# EXERCISE PROMPT
Please retype, word for word, the line containing "You are a GUI" and every line after it through the end of the records, leaving out all pictures.

# RECORDS FOR THIS EXERCISE
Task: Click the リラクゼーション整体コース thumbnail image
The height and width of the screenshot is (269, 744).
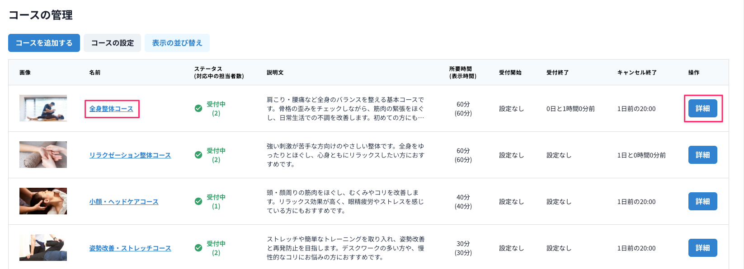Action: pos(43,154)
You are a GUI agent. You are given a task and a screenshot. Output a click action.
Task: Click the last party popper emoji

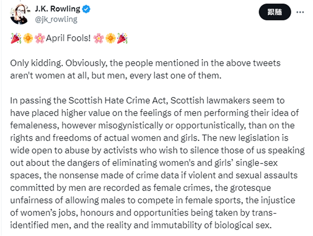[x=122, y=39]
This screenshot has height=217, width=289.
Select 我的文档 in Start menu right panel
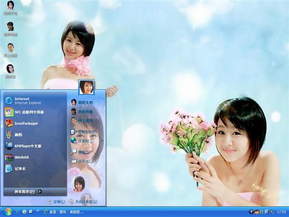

# FINISHED TASK
You are a GUI agent. You are given a task and a screenshot. Output a click action.
Task: Click the last party popper emoji

[x=122, y=39]
This screenshot has height=217, width=289.
Select 我的文档 in Start menu right panel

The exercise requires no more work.